ACCEPTANCE OF RESULTS:


-Acceptability of the Quality Control Data of the Skin Model with Reference to Historical Batch Data:
The OD values for the negative control shall be in the range of ≥ 0.8 and ≤ 3.0 as given in OECD Guideline 439

-Acceptability of the Positive and Negative Control based on Historical Data of the Testing Laboratory:
The negative control data meet the acceptance criteria if the mean OD value is higher or equal than a historically established boundary at 570 nm. The boundary is two standard deviations below the current historical mean (1.421). The positive control data meet the acceptance criteria if the mean viability value, expressed as % of the negative control, is lower than or equal to a historically established boundary. The boundary is three standard deviations above the current historical mean (2.79%).

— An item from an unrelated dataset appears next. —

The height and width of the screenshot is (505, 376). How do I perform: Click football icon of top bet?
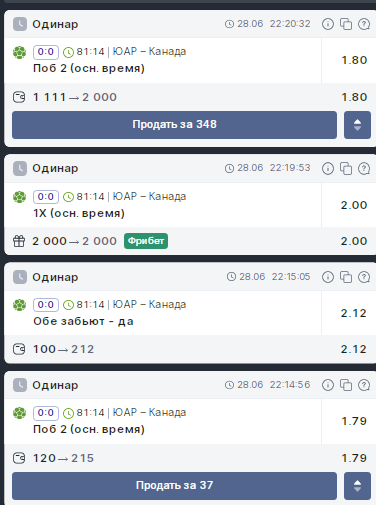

-Test Substance Data Acceptance Criteria:
The standard deviation between the three tissues replicates treated with the test item was 0.76% and, thus, ≤18%.


The study met all acceptance criteria.





Any other information on results incl. tables

 Group Time / [min]  Mean OD  Mean Relative viability / [%]
 Negative Control 42 1.668 100.0

 Positive Control

42

0.022

1.3
 Test Material 42 1.710 102.5

Applicant's summary and conclusion

Interpretation of results:
GHS criteria not met
Remarks:
Non-corrosive
Conclusions:
This study was performed according to GLP and the methods applied are fully compliant with OECD TG 439. Under the conditions of the present study, the test item is not considered to be irritant to skin.
Executive summary:

This study was performed according to GLP and the methods applied are fully compliant with OECD TG 439.Under the conditions of the present study, the test item is not considered to be irritant to skin.